* WORK REQUEST *
Copy the material below verbatim from the line with "This screenshot has height=342, width=547." to the line with "The height and width of the screenshot is (427, 816).", both lines included, omitting pictures and every line outside that range.

* INFORMATION *

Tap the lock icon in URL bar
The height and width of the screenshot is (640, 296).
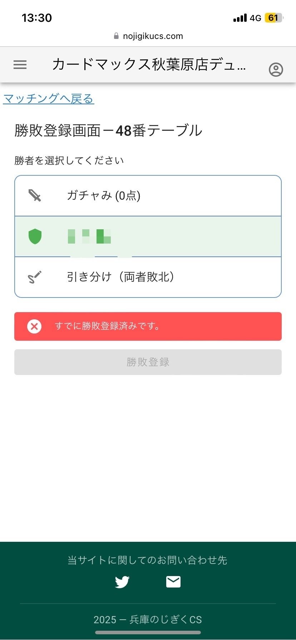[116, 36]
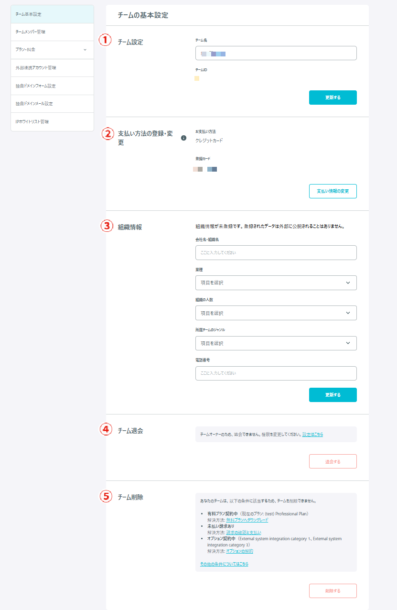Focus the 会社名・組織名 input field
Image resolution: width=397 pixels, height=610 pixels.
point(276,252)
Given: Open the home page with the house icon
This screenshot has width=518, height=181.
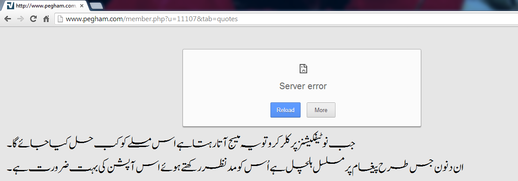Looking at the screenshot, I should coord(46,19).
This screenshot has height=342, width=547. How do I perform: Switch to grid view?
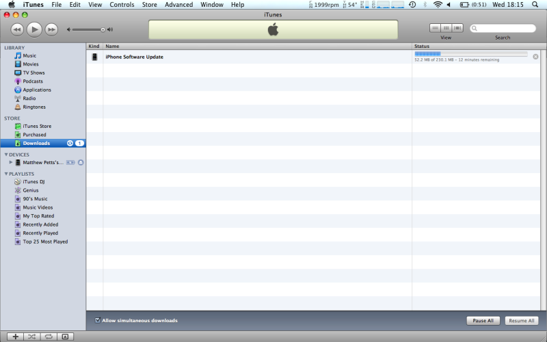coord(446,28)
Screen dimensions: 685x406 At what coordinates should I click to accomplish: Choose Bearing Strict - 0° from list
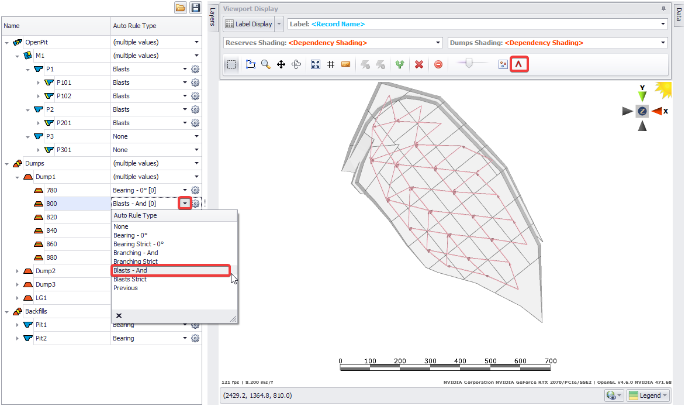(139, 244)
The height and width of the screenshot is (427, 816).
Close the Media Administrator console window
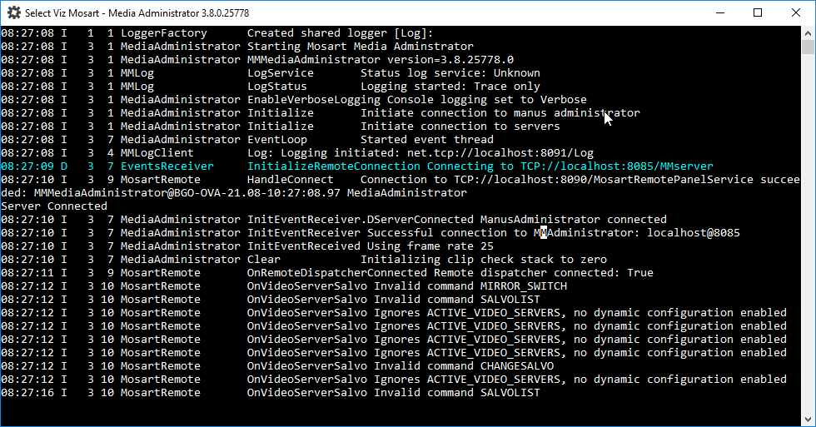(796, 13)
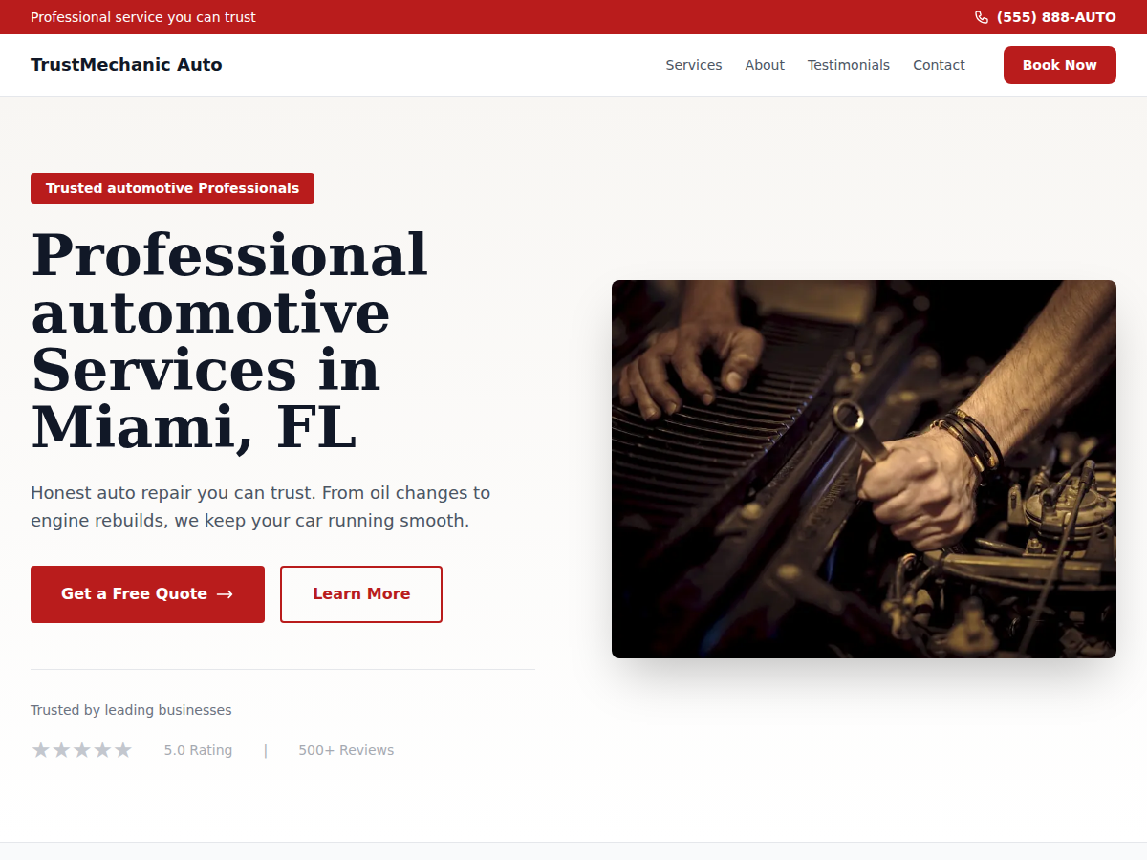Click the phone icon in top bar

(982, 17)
...
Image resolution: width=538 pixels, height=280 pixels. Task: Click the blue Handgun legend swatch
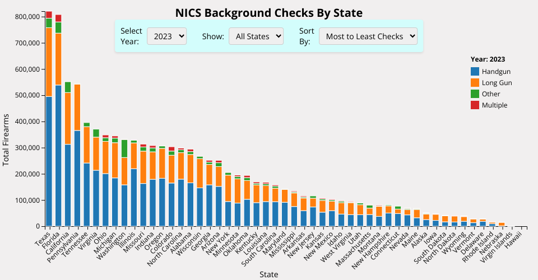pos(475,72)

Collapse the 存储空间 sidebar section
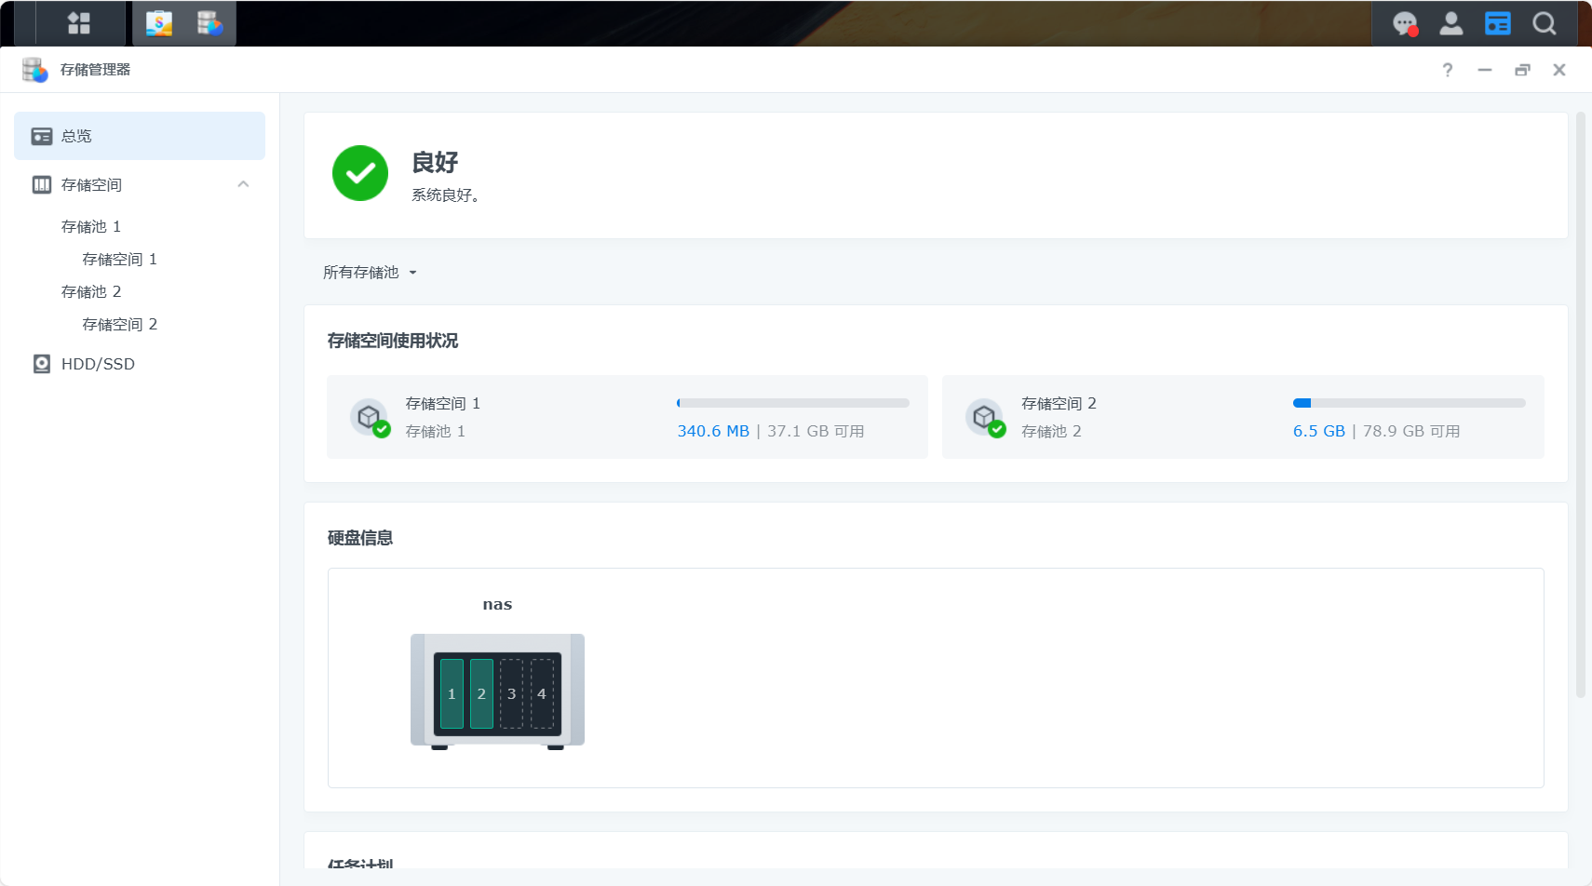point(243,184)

* WRITTEN RESPONSE *
This screenshot has height=342, width=547. How do I perform: Switch to grid view?
coord(446,28)
Screen dimensions: 685x406 At what coordinates should I click to accomplish: Choose Bearing Strict - 0° from list
(139, 244)
The height and width of the screenshot is (427, 816).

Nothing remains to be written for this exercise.